Le secrétaire général de l’ONU, Guterres: «Les enjeux mondiaux ne pourraient être plus importants»

alors qu'il envisageait la convocation de la 75e AGNU et son débat général concret, le secrétaire général de l'ONU, Antonio Guterres, a averti que tout ce que l'organisation défendait et pour lequel elle travaillait était en danger.  «Les enjeux ne pouvaient être plus importants», a-t-il déclaré après le moment de silence et de prière qui a précédé l’ouverture de la 75e session.  «Notre monde se rapproche de la plus sombre des échéances – un million de vies perdues (Covid-19). Le virus est la première menace mondiale pour la sécurité aujourd'hui.» (Photo Reuters).
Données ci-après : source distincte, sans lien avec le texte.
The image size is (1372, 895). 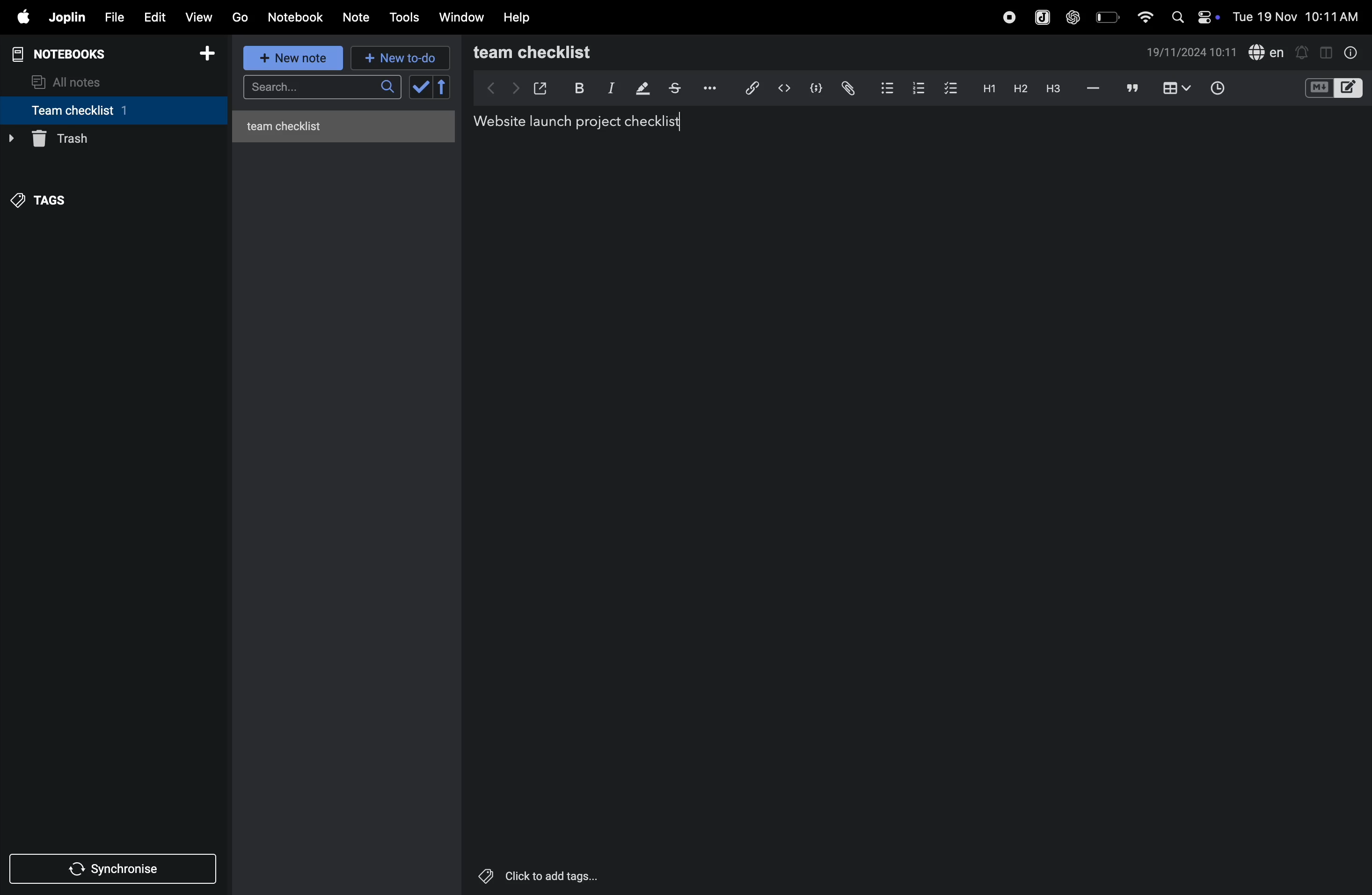 I want to click on new note, so click(x=295, y=59).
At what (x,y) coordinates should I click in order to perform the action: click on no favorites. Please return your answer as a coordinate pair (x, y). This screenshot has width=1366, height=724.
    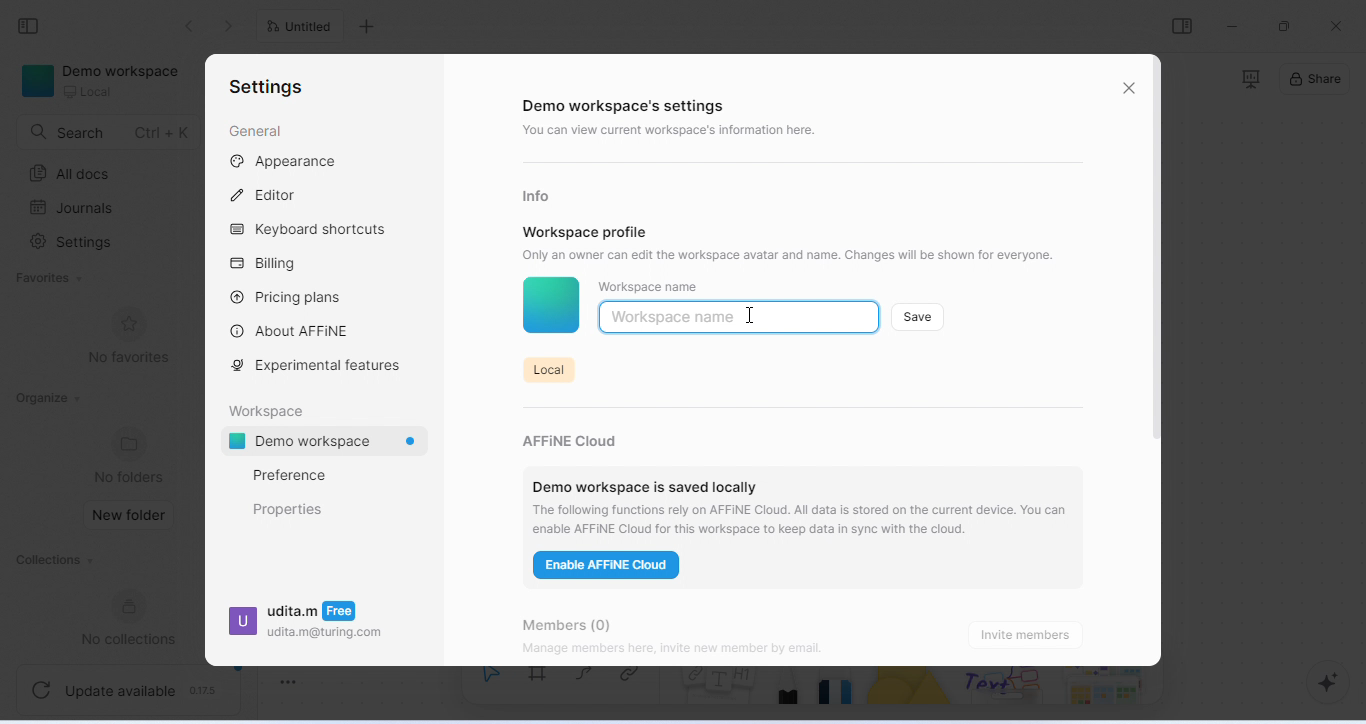
    Looking at the image, I should click on (128, 337).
alors qu'il envisageait la convocation de la 75e AGNU et son débat général concret, le secrétaire général de l'ONU, Antonio Guterres, a averti que tout ce que l'organisation défendait et pour lequel elle travaillait était en danger. «Les enjeux ne pouvaient être plus importants», a-t-il déclaré après le moment de silence et de prière qui a précédé l’ouverture de la 75e session. «Notre monde se rapproche de la plus sombre des échéances – un million de vies perdues (Covid-19). Le virus est la première menace mondiale pour la sécurité aujourd'hui.» (Photo Reuters).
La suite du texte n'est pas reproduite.